In the very left picture, Edward VII, King of the United Kingdom, and Horatio Kitchener are trampling the Boers in the newly established concentration camps (1901). In the central picture, the world industrial crisis is destroying the factories and trampling the workers in Germany (1901). The right picture is devoted the German justice, which was blind to the bankers and officers, but punished ordinary soldiers severely (1903)
The left picture depicts the hell and demons who are relaxing after staging the devastating earthquake in Messina (1908). In the central picture, the plague epidemic in Northeast China (Mongolia and Manchuria) is oozing pus and giving birth to the rats that people are unsuccessfully trying to escape from (1911). In the right picture, the European civilization is leading the war and cholera to Tripolitania (1911)

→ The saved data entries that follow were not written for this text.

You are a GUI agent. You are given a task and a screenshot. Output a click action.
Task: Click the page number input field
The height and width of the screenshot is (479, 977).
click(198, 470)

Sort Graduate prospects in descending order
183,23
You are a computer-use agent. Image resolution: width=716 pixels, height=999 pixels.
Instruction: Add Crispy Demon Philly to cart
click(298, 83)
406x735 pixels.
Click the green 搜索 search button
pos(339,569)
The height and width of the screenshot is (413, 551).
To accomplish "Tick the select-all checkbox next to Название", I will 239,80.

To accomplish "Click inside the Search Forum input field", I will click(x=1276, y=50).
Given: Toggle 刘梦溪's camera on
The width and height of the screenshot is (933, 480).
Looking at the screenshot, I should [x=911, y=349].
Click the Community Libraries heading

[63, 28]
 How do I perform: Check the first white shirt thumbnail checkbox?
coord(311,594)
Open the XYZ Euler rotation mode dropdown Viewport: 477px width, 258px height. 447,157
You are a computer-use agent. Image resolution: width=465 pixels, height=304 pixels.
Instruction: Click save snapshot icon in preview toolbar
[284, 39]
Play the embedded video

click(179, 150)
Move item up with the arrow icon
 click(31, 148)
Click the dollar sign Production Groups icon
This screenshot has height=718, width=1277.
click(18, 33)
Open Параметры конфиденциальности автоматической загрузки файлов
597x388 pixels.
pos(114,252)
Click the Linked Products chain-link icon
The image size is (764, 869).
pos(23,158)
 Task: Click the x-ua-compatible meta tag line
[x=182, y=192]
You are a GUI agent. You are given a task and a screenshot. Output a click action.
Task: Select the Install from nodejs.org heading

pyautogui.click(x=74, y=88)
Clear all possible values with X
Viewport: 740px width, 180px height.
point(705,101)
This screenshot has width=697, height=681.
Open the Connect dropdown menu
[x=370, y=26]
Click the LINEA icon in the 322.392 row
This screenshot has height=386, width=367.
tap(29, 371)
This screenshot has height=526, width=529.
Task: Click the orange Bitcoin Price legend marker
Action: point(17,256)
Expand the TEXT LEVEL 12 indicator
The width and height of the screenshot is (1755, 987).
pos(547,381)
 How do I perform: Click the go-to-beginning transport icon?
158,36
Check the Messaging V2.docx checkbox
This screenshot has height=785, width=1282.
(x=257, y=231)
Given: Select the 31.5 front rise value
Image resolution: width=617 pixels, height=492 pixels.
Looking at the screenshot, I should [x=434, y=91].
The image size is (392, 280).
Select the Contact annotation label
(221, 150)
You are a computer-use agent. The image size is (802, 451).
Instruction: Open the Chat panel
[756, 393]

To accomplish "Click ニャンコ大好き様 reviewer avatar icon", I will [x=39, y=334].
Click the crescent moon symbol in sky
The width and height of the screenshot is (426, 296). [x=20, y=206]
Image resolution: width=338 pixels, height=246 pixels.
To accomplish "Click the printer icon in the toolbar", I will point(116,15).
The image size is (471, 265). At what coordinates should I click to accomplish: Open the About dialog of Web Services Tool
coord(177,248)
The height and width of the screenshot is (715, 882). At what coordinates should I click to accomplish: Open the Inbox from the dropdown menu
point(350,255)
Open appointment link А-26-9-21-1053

After studying art in Dusseldorf and Munich, the young Heine worked in newspapers as a caricaturist until he cofounded the satirical weekly magazine Simplicissimus in 1895. The magazine publishing sharp satire quickly became very popular in Germany; however, arrests and penalty payments were the flip side of the popularity. But all the scandals only increased sales until the magazine was not threatened with closure.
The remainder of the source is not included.